━━ Data to use

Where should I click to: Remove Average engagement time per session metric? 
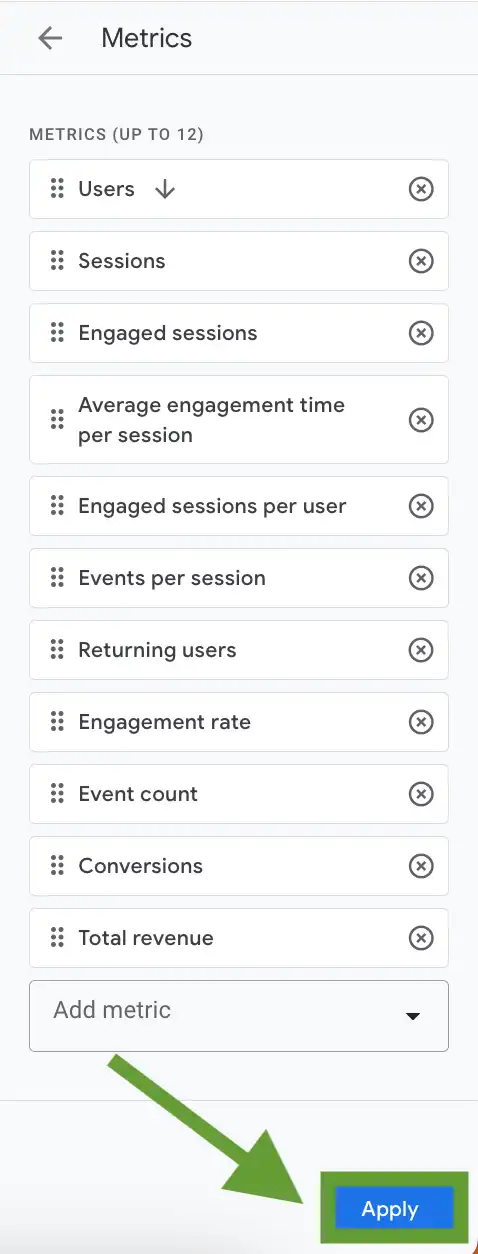421,420
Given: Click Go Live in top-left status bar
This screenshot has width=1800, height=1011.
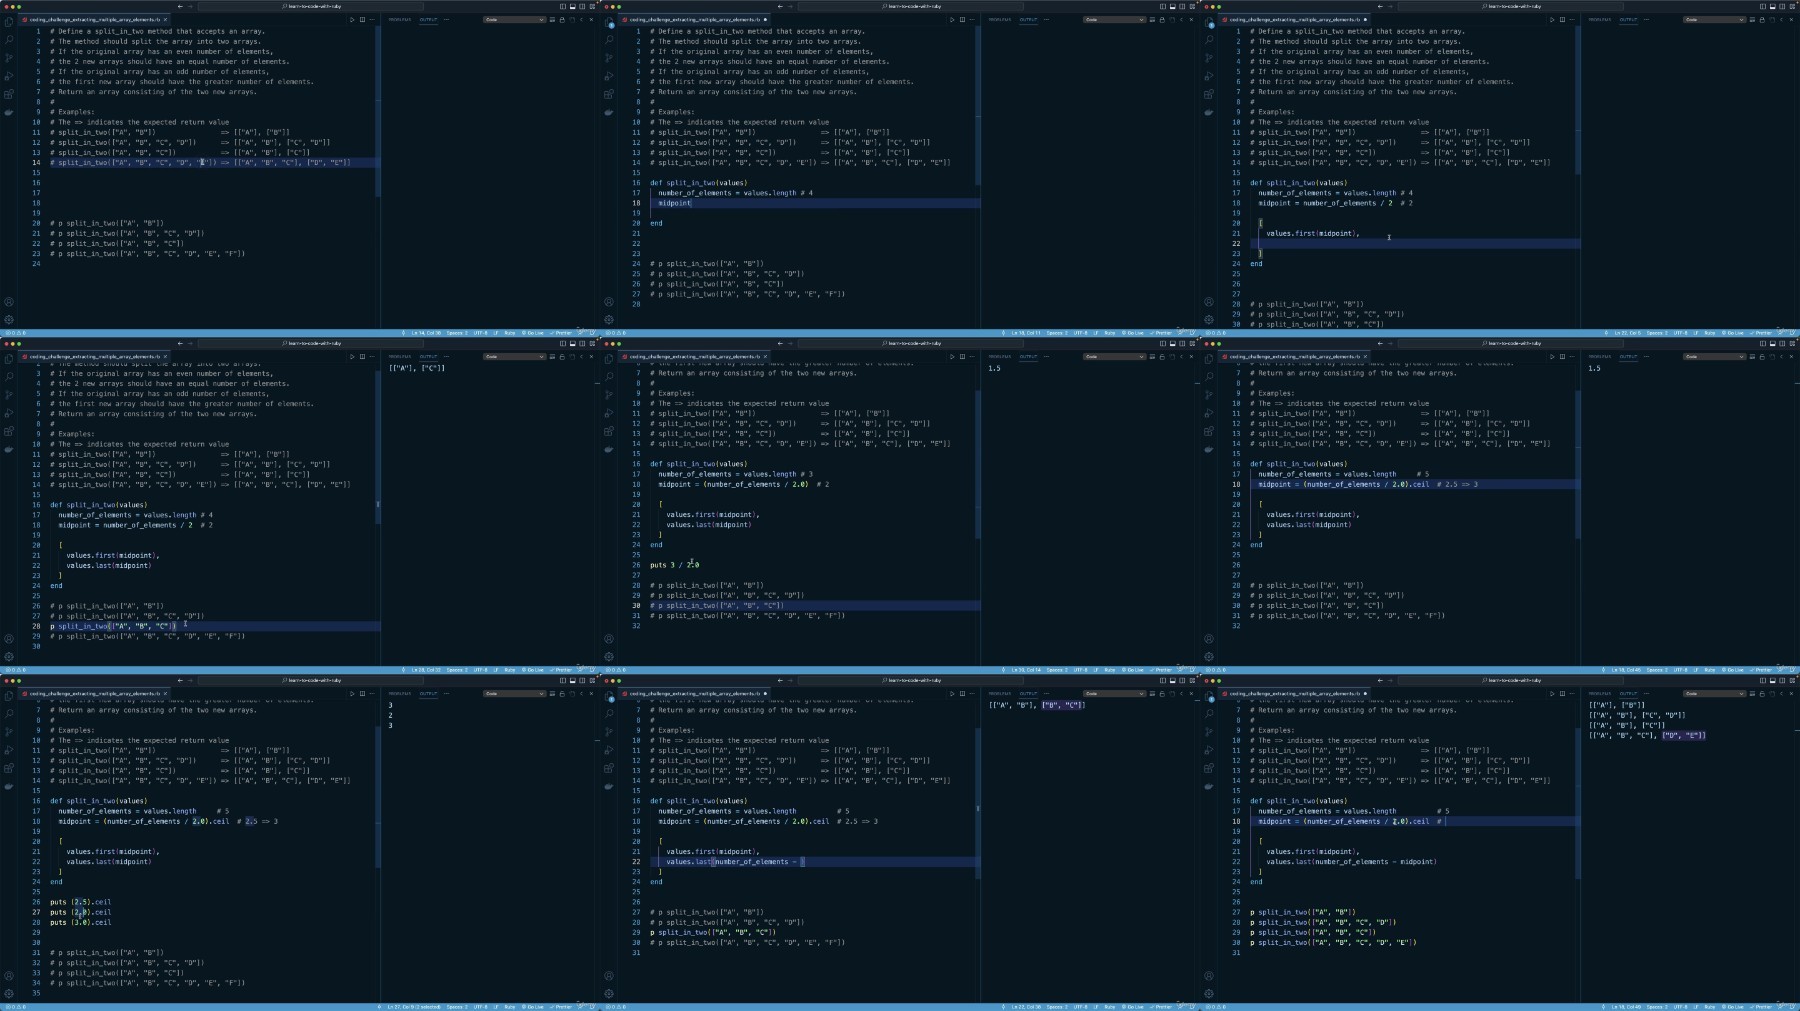Looking at the screenshot, I should 534,333.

━━━━

◆ Your goal:
Set down exactly, and only, the lines from the one holding "Given: Click Go Live in top-left status bar" to the end of the records above, leaving every picture out.

◆ Reply to the exercise:
Given: Click Go Live in top-left status bar
This screenshot has width=1800, height=1011.
Looking at the screenshot, I should 534,333.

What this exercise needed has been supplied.